Pemerintah Indonesia berencana menerapkan kebijakan registrasi kartu SIM yang berbasis biometrik mulai 1 Januari 2026. Kebijakan ini diharapkan dapat meningkatkan akurasi identitas pelanggan sekaligus mengatasi maraknya kejahatan digital yang memanfaatkan nomor telepon dalam penipuan.
Langkah awal penerapan kebijakan ini bersifat sukarela bagi pelanggan baru hingga akhir Juni 2026. Setelah itu, seluruh pelanggan baru diharuskan untuk menggunakan metode biometrik dalam registrasi kartu SIM mereka.

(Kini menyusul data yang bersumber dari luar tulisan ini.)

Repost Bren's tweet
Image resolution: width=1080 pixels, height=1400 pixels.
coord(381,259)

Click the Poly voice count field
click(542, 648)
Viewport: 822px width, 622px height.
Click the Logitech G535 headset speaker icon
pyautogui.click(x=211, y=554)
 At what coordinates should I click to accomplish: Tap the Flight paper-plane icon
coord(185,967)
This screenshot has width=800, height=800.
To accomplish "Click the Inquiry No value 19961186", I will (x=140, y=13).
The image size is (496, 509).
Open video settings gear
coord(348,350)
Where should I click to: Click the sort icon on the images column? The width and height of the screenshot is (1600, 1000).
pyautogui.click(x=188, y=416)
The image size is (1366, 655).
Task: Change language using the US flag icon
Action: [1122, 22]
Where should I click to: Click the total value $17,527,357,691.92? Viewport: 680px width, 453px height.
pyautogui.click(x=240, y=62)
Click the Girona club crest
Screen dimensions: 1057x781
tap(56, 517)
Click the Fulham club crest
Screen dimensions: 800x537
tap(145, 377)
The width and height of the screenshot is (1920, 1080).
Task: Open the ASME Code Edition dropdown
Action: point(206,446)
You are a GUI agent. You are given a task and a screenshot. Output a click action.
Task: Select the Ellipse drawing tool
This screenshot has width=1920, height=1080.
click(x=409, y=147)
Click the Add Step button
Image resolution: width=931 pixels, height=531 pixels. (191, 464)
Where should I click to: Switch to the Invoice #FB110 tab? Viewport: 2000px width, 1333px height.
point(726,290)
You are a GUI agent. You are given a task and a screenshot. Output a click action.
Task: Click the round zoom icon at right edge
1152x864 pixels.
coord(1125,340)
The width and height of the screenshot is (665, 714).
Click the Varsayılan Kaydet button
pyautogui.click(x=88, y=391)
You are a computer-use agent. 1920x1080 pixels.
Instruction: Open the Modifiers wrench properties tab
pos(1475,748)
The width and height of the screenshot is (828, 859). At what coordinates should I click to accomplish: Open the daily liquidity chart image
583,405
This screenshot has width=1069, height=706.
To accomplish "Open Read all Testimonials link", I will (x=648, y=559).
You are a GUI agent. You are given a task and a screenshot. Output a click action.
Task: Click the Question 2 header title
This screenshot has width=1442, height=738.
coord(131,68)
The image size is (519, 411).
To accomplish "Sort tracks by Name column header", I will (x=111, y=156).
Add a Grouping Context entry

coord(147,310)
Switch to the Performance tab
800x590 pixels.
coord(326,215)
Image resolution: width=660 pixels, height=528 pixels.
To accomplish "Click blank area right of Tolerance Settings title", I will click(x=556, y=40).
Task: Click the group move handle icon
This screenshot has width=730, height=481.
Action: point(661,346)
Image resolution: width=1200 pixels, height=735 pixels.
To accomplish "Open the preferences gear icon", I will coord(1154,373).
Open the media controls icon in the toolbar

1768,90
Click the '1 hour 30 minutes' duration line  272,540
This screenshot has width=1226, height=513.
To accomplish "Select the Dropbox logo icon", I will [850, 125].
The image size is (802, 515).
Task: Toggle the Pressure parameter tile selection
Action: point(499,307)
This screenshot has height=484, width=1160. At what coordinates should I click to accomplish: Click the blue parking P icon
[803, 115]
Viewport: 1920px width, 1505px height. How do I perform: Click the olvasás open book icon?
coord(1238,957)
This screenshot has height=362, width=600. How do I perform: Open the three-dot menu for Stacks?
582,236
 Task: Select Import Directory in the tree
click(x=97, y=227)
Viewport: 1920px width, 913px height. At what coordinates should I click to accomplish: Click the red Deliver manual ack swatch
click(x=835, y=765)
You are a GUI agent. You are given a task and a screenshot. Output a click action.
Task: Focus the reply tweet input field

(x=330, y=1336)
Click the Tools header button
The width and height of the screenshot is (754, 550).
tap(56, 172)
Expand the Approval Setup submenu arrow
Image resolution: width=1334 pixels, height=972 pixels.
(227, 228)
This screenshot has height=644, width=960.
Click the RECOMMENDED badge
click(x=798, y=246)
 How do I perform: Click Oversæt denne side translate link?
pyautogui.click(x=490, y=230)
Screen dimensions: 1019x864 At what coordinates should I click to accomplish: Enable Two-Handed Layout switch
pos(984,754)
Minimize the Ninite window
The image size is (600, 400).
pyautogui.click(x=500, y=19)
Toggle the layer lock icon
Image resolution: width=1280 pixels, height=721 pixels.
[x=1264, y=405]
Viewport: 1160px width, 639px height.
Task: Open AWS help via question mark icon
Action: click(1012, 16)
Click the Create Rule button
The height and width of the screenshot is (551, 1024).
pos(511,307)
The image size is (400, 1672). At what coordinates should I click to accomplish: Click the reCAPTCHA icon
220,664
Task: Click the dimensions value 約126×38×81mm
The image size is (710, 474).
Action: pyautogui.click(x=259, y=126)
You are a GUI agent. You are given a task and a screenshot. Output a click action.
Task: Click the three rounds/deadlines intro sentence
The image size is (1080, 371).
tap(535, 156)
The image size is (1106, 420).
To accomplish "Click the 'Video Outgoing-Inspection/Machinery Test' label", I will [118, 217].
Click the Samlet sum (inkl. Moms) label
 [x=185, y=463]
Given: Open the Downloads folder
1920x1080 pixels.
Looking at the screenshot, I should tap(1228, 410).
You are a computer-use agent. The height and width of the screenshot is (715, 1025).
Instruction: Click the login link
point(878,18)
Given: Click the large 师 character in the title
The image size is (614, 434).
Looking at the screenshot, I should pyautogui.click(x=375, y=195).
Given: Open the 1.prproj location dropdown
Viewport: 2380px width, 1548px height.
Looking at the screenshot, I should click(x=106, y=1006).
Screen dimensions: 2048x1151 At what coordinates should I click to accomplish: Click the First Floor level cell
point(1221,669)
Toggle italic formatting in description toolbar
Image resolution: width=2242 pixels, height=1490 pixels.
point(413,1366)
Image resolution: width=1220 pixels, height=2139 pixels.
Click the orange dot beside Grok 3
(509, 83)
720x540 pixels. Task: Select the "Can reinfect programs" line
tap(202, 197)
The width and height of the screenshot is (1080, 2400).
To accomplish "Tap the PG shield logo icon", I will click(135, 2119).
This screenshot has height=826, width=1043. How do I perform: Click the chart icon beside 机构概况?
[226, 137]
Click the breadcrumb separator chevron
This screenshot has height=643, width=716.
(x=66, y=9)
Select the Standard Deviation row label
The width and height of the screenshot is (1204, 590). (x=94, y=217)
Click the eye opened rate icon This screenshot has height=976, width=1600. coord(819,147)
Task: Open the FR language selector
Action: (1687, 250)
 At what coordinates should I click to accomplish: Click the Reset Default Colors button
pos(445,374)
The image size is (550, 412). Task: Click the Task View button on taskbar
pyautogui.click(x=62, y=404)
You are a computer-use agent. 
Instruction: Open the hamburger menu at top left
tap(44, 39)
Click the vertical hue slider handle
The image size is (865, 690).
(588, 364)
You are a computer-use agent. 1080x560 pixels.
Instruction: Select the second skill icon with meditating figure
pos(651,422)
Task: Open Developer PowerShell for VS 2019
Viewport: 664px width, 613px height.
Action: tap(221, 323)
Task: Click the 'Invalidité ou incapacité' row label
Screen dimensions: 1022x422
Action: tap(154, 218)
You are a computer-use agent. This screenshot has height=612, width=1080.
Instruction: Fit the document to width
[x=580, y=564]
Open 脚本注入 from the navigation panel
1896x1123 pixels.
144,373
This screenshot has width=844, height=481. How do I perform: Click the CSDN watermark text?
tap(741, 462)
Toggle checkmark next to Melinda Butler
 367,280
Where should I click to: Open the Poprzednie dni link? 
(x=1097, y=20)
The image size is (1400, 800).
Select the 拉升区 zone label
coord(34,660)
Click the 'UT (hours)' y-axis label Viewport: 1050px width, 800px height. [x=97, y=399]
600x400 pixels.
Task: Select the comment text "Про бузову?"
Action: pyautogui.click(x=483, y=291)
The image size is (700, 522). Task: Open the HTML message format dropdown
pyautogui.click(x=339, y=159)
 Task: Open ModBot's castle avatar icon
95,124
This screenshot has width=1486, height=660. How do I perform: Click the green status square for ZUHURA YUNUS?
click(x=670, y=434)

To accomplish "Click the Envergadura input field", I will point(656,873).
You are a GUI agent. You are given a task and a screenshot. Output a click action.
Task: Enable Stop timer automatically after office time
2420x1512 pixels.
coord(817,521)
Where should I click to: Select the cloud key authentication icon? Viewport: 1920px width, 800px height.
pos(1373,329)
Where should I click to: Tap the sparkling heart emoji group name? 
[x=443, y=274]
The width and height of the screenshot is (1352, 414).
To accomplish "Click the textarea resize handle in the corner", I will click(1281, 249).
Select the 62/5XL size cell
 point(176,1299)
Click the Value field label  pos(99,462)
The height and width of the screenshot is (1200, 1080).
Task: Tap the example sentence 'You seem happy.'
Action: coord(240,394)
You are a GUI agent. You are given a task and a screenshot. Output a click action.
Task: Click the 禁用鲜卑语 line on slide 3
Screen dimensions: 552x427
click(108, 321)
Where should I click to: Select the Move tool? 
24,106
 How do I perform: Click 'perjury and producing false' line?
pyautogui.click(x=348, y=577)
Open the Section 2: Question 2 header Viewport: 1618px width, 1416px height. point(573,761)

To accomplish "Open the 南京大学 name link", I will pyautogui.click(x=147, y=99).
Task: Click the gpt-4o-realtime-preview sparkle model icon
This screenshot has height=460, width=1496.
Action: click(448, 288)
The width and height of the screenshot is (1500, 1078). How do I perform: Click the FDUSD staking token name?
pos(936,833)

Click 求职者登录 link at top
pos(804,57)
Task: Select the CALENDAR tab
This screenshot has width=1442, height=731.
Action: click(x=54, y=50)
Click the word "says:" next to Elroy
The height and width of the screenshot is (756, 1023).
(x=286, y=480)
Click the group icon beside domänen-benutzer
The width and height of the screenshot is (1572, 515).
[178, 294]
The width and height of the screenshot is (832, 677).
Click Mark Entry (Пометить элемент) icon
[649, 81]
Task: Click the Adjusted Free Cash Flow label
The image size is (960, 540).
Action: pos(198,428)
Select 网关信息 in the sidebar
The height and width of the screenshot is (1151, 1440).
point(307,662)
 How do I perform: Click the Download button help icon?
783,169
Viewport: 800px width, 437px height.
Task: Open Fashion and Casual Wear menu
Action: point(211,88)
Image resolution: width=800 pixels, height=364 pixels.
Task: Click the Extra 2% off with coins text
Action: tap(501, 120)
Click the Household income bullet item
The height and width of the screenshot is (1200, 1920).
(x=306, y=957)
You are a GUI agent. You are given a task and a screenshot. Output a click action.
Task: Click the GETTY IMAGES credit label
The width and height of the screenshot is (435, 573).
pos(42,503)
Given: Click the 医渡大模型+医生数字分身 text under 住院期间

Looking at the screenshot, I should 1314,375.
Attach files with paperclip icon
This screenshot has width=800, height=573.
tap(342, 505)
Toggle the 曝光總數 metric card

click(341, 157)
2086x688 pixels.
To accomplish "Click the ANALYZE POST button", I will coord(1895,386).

Kebijakan ini disampaikan dalam forum diskusi mengenai ancaman kejahatan digital yang diselenggarakan oleh Kementerian Komunikasi dan Digital (Komdigi) bersama asosiasi penyelenggara telekomunikasi di Jakarta.
Pentingnya Kebijakan Registrasi Biometrik di Era Digital
Direktur Jenderal Ekosistem Digital Komdigi menyatakan bahwa kebijakan registrasi biometrik merupakan respons terhadap tingginya angka kejahatan digital. Dengan meningkatnya modus operandi penipuan, langkah ini penting untuk melindungi masyarakat.
Modus kejahatan seperti scam call, spoofing, dan social engineering banyak dilakukan dengan memanfaatkan identitas nomor telepon. Hal ini menunjukkan perlunya sistem yang lebih aman untuk mencegah penyalahgunaan data pelanggan.
Kerugian yang ditimbulkan akibat kejahatan digital mencapai angka yang sangat tinggi. Dengan lebih dari 30 juta panggilan penipuan setiap bulan, risiko bagi korban jelas ada, dan inisiatif ini diharapkan dapat mengurangi angka tersebut.
Data Strategis yang Mendorong Kebijakan Ini
Data dari lembaga anti penipuan di Indonesia menunjukkan bahwa terdapat ratusan ribu rekening berkaitan dengan praktik penipuan. Total kerugian yang tercatat sangat mencolok dan menggambarkan urgensi bagi pemerintah untuk bertindak cepat.
Angka pelanggan seluler yang tidak tervalidasi berbanding terbalik dengan data kasus penipuan, menunjukkan adanya celah yang harus ditangani secara serius. Kebijakan registrasi berbasis biometrik diharapkan mampu menjembatani kesenjangan ini.
Seiring dengan digitalisasi yang semakin maju, penting bagi masyarakat untuk memiliki rasa aman saat bertransaksi atau menggunakan layanan publik yang bergantung pada nomor telepon mereka. Oleh karena itu, strategi ini menjadi langkah penting menuju perlindungan data pribadi.
Peran Operator Seluler dalam Implementasi Kebijakan
Asosiasi Penyelenggara Telekomunikasi Seluruh Indonesia (ATSI) menunjukkan komitmen dalam mendukung kebijakan registrasi SIM berbasis biometrik. Operator seluler dipastikan akan berkolaborasi untuk memastikan pelaksanaan kebijakan berjalan lancar.
Direktur Eksekutif ATSI menekankan bahwa kebijakan ini sangat penting untuk melindungi pelanggan di tengah kemajuan teknologi. Dengan bergantung pada nomor seluler untuk berbagai layanan, perlindungan identitas menjadi prioritas utama.
Pergeseran dari validasi berbasis NIK ke biometrik merupakan langkah maju yang signifikan. Teknologi biometrik diharapkan mampu menekan tindak kejahatan yang lebih kompleks, termasuk penipuan SIM swap yang semakin marak terjadi.
Ekspektasi Implementasi Kebijakan Registrasi Biometrik
Di awal penerapan, masyarakat masih diberikan pilihan untuk menggunakan NIK atau metode biometrik. Namun, kebijakan ini akan sepenuhnya diterapkan pada 1 Juli 2026, yang artinya semua pelanggan baru harus melalui registrasi biometrik.
Langkah ini diharapkan tidak mengganggu pelanggan lama, namun bagi pelanggan baru, proses registrasi akan menjadi lebih aman dan terjamin. Kebijakan ini dirancang untuk meminimalisir risiko penipuan yang berbasis identitas palsu.
Dengan dukungan teknologi dan sistem yang lebih canggih, diharapkan angka kejahatan digital dapat menurun secara drastis. Selain itu, masyarakat diharapkan lebih sadar dan waspada terhadap potensi penipuan yang marak terjadi.